To make this work, researchers load a “ladder” of pre-made protein standards with known molecular weights alongside their samples. These standards produce a reference pattern of bands that lets you read off approximate sizes for every band in the gel. The technique is reliable across a range of gel densities, with studies showing strong linear correlations (R² values of 0.85 or higher) across different acrylamide concentrations.
Choosing a Buffer System
The standard buffer system for SDS-PAGE uses a combination of Tris and glycine. This works well for most proteins, generally those in the range of about 10 to 250 kilodaltons (kDa). For very small proteins or peptides below 10 kDa, a different buffer system using Tris and tricine is preferred. Tricine gels can resolve proteins as small as 2 kDa, which Tris-glycine gels simply cannot do.
Running the Gel
A typical SDS-PAGE run on a standard mini-gel takes anywhere from 1.5 to 5 hours, depending on the gel length and the voltage applied. Modified high-speed protocols can cut that time dramatically, with some finishing in under 20 minutes. Higher voltage speeds things up but generates more heat, which can distort the bands if not managed properly. Most labs run gels at a moderate, steady voltage and monitor the blue tracking dye to know when to stop.
Visualizing Protein Bands
After electrophoresis, the gel is essentially invisible. Proteins need to be stained to see where they ended up. The two most common methods offer very different levels of sensitivity.

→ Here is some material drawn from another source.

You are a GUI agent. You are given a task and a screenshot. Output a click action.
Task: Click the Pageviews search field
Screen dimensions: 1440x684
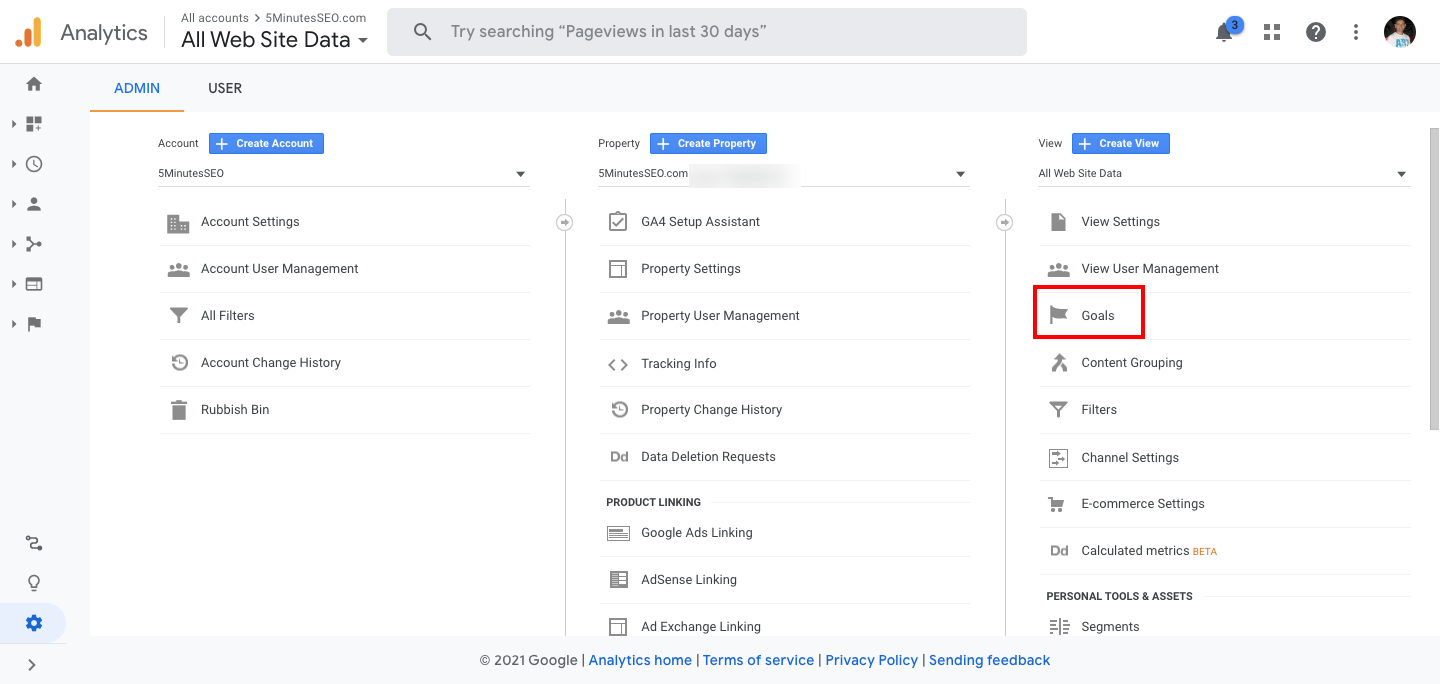coord(707,32)
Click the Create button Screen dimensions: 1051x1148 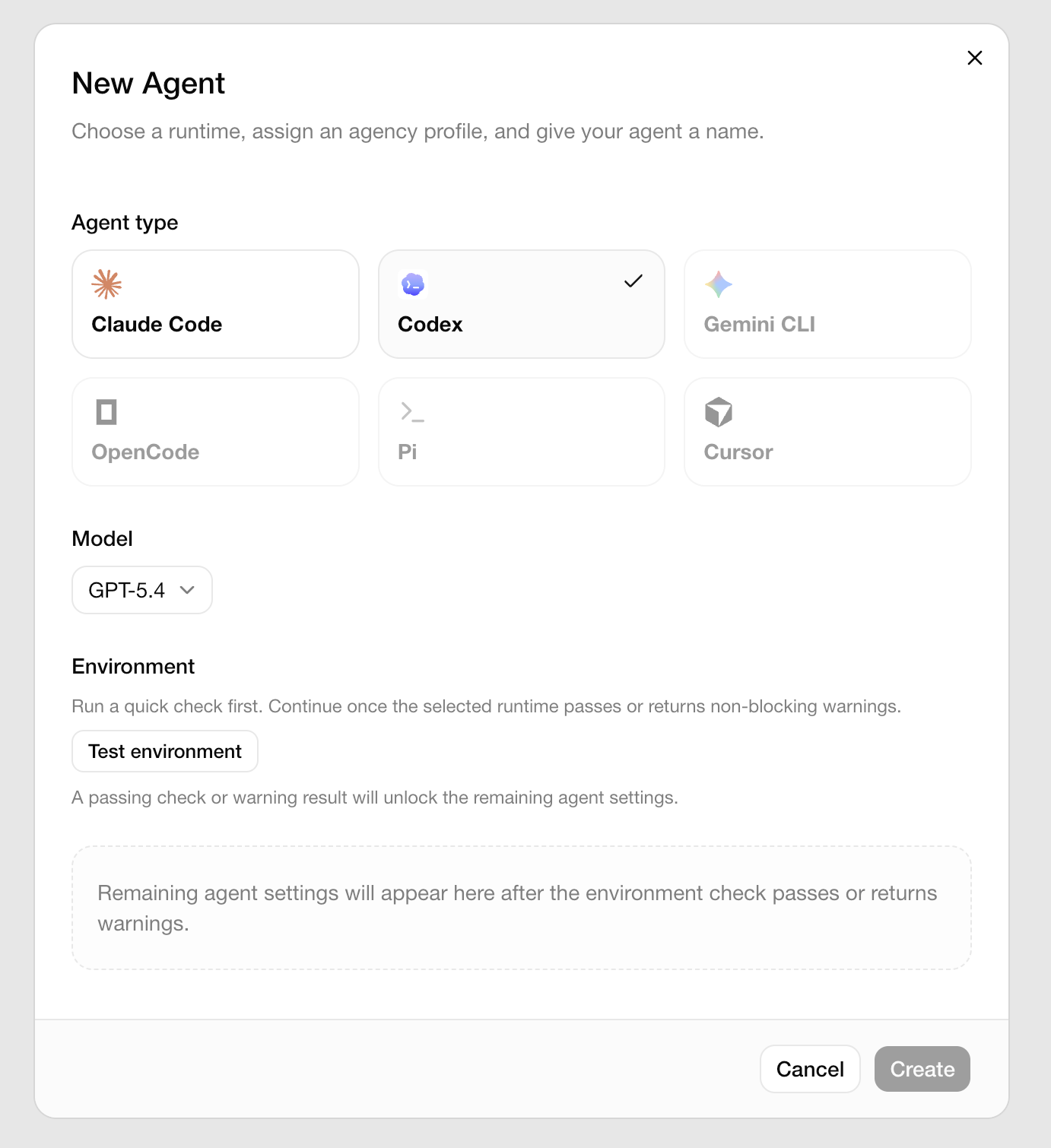(x=922, y=1068)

Coomassie Brilliant Blue is the workhorse stain for routine work. It’s simple, inexpensive, and detects protein bands containing 0.3 to 1 microgram of protein. For most applications, like checking whether a protein purification worked, Coomassie staining is more than adequate.
Silver staining is far more sensitive, detecting as little as 2 to 5 nanograms of protein per band. That’s roughly 100 to 200 times more sensitive than Coomassie. It’s used when protein quantities are very low or when you need to detect faint contaminant bands that Coomassie would miss.
Common Uses in the Lab
The most frequent application of SDS-PAGE is checking protein purity. After a researcher purifies a protein through multiple steps, they run a sample on a gel to see whether it appears as a single clean band or whether contaminating proteins are still present. A single band at the expected molecular weight is the gold standard for purity.
SDS-PAGE also serves as a semi-quantitative tool. By comparing the intensity of an unknown protein band to standards of known concentration, researchers can estimate how much protein is present. This is done through densitometry, where software measures the darkness or area of each band and converts it to a quantity. Labs routinely use the protein standards in molecular weight ladders as built-in references for this kind of analysis.
Beyond purity and quantification, SDS-PAGE is the first step in Western blotting, a technique where proteins are transferred from the gel onto a membrane and then probed with antibodies to identify specific proteins. It’s also used in quality control for pharmaceutical proteins, in forensic analysis, and as a teaching tool in virtually every undergraduate biochemistry course.